Supplied information:
::::
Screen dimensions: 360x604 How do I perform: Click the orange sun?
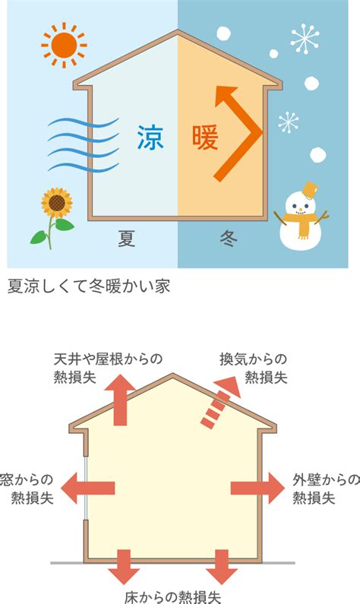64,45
::::
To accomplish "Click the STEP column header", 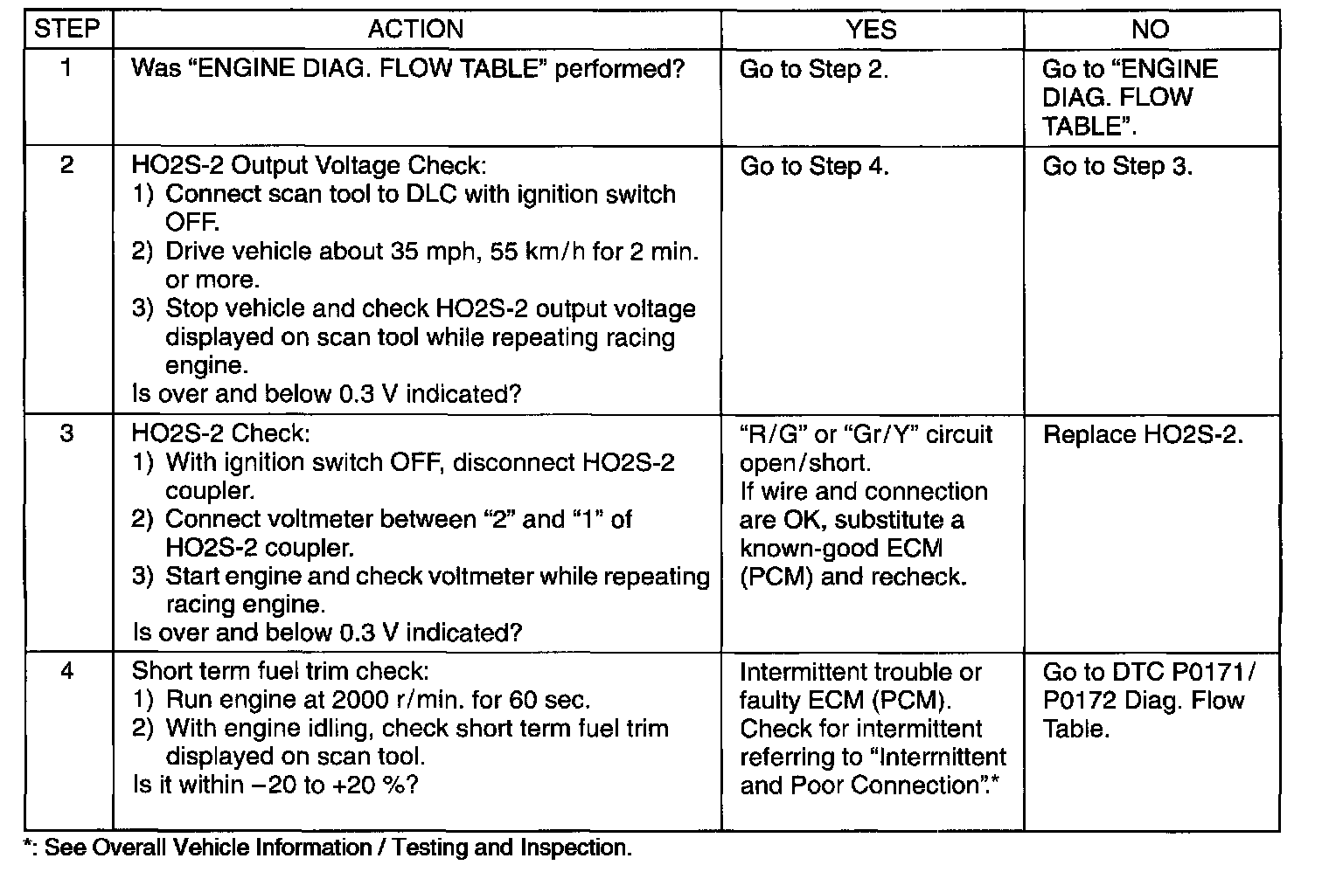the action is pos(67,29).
::::
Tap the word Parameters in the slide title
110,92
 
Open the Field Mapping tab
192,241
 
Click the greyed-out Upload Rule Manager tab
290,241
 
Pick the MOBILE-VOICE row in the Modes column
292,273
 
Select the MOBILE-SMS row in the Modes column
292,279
::::
What to work on:
Return each line of the records that contains the string "Modes", matching case exactly.

Result of the task:
Pick the MOBILE-VOICE row in the Modes column
Select the MOBILE-SMS row in the Modes column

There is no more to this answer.